Hell yes, I dig that so hard! I like it because it's still totally possible, but it becomes a very conscious decision and grounds the player in the game a little more. To justify this mechanically, the game would need to make all of its inputtable actions more consistent, responsive, fluid and reliable. (IE, everything that's the opposite of how they are now.) If it is delivered in that way, design possibilities skyrocket. We've talked before about how, because Ubi anticipates control fiddliness on a core level, the mission and encounter design can only GET so tough.

@Hands hurting over time, this makes sense to me too. Feels like everything has a Cost, to be spent deliberately, always leading to various consequences. Most of the time, those consequences are also clear. For Non-Lethals, time should at least remain a resource even if it's otherwise "free." Can you afford to choke someone out for four seconds when a guard COULD walk around the corner in the next three? Tension.

EDIT: I've been thinking about this idea all day, crossed with consistent loot and I couldn't get either out of my head. It really feels like both of them could complement each other beautifully.

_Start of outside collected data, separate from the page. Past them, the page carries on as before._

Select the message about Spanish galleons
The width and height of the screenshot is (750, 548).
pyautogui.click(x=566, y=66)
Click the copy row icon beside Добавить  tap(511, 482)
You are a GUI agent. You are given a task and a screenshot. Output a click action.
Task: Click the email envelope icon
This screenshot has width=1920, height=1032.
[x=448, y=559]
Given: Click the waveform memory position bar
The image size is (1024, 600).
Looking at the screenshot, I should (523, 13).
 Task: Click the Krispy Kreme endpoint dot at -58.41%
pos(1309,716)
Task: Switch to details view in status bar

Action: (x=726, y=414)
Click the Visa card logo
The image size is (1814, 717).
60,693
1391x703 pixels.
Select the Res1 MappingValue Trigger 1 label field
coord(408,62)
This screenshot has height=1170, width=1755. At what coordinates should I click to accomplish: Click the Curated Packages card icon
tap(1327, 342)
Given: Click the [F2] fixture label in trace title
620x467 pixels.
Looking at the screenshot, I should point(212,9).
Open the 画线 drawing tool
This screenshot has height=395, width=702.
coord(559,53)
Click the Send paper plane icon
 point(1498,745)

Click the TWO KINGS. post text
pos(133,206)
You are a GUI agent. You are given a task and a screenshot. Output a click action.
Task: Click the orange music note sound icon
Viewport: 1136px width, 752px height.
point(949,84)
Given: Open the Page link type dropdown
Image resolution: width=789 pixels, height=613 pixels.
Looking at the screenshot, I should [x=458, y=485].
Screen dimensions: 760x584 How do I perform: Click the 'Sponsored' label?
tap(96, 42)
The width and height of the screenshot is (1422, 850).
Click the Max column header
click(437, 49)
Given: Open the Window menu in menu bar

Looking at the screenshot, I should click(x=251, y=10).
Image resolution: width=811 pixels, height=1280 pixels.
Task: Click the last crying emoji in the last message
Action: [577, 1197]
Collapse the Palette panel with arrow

In a Stealth/Combat Hybrid game like Assassin’s Creed, Durability's interesting since every available action has Cost, which means every action taken has intrinsic value/meaning. Deciding between playstyles is powerful, and those who can play both at once feel truly rewarded. This and consistent Loot is a power-duo for meaningful decisions. Stealth now involves selecting which short-term targets truly worth eliminating based on position and what they're carrying. Combat becomes more skillful, maybe with tough to time Perfect Parries/Counters removing far less durability than sloppy play. Sloppy play is still available and useful, but not nearly as much. A player can get by with it, but a skilled one will never have to. Proper timing of combos and strikes lowers durability less than careless mashing, bringing feelings of tempo from early AC.

With these two things, Ubisoft could rebuild much of the game. Consistent Loot makes learning enemy types a new layer of mastery. With it, each enemy type can be made truly unique, and their placements make for Stealth or Combat challenges that different players will have totally different solutions to. Durability gives fighting and assassination alike tension that the games formerly lacked. Some enemies are unworthy of killing, and the Non-Lethal Takedown takes longer than a stab. Stealth players can feel themselves legitimately improving at the game, because they start to learn which targets to prioritize and how best to plan/execute approaches. Combat Players are met with a kind of challenge they’ve never had, infusing the combat system with depth. Fighting certain enemies is more dangerous and costly than fighting others. Players who seek to master both systems come to realize that the Parkour (even IF otherwise unchanged!) begins to have more usefulness than it did before. With parkour, durability and consistent Loot, an Assassin can not only select which targets they’ll spend Blade Durability on, but also how to reach them. Each building, each block, becomes a genuine arena of possibilities, with each action carrying consequences rather than the ability to climb feeling like a cheap “get out of jail free card.” Even if the Assassin escapes using parkour, they will have expended resources in the encounter, and sometimes getting out with your life could be exhilarating, as your blade is close to breaking and your health is low while you catch a breather on a rooftop.